Under the terms of its settlement, Cox has agreed to improve its data security and privacy practices in the following ways:
- Appoint a senior corporate privacy manager who's a certified privacy professional;
- Conduct privacy risk assessments;
- Implement a written information security program;
- Improve oversight of third-party vendors;
- Use multi-factor authentication across the enterprise;
- Create and implement a better data breach response plan;
- Provide privacy and security awareness training to employees and third-party vendors.
Cox has also agreed to alert all customers who were affected by the August 2014 breach - although the FCC says Cox notified all but two last year - and now provide them with one year of prepaid credit monitoring. Cox will also provide the FCC with regular updates on its security and privacy program for the next seven years.

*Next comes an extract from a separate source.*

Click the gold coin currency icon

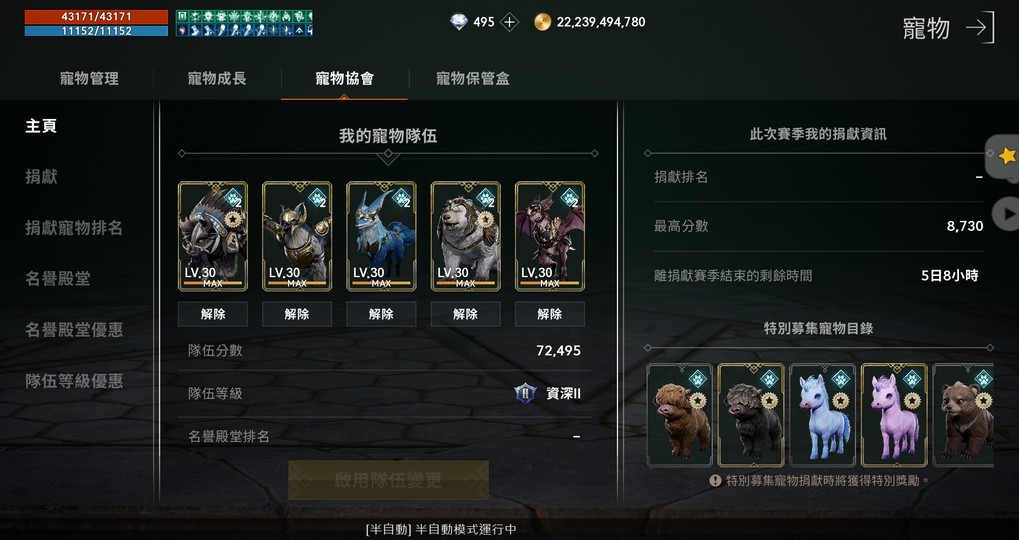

The FCC has acknowledged that Cox had some defenses in place, but notes that those defenses - as well as related training - were inadequate. "At the time of the breach, Cox employed multifactor authentication for some employees and third-party contractors with access to Cox electronic data systems, but not for the compromised employee or contractor," the FCC says. "Cox's internal policies and training programs expressly prohibited Cox employees and third party contractors from disclosing access credentials to anyone and warned against pretexting attacks."
Incorrect Breach Response
Security experts say the FCC fine demonstrates the importance of not just taking data security seriously, but also planning in advance for how to react to any suspected data breach. "Organizations must have breach-disclosure processes in place - consistent with disclosure regulations and laws - and a shared, documented understanding of when these processes should come into effect," threat-intelligence firm iSight Partners says in a research note.
Notably, the FCC slammed Cox for failing to follow required procedures in the wake of a breach. Under the Cable Communications Policy Act, any telecommunications provider that suspects it suffered a breach must report that fact within seven days to the FCC, which has created a portal that then shares the information with the FBI and U.S. Secret Service to facilitate any related breach investigation.
The FCC notes that Cox first learned of the Aug. 7, 2014, breach on Aug. 12, following a customer complaining to the company that their information had been posted to a social media site. Cox then notified only the FBI about the breach on Aug. 18.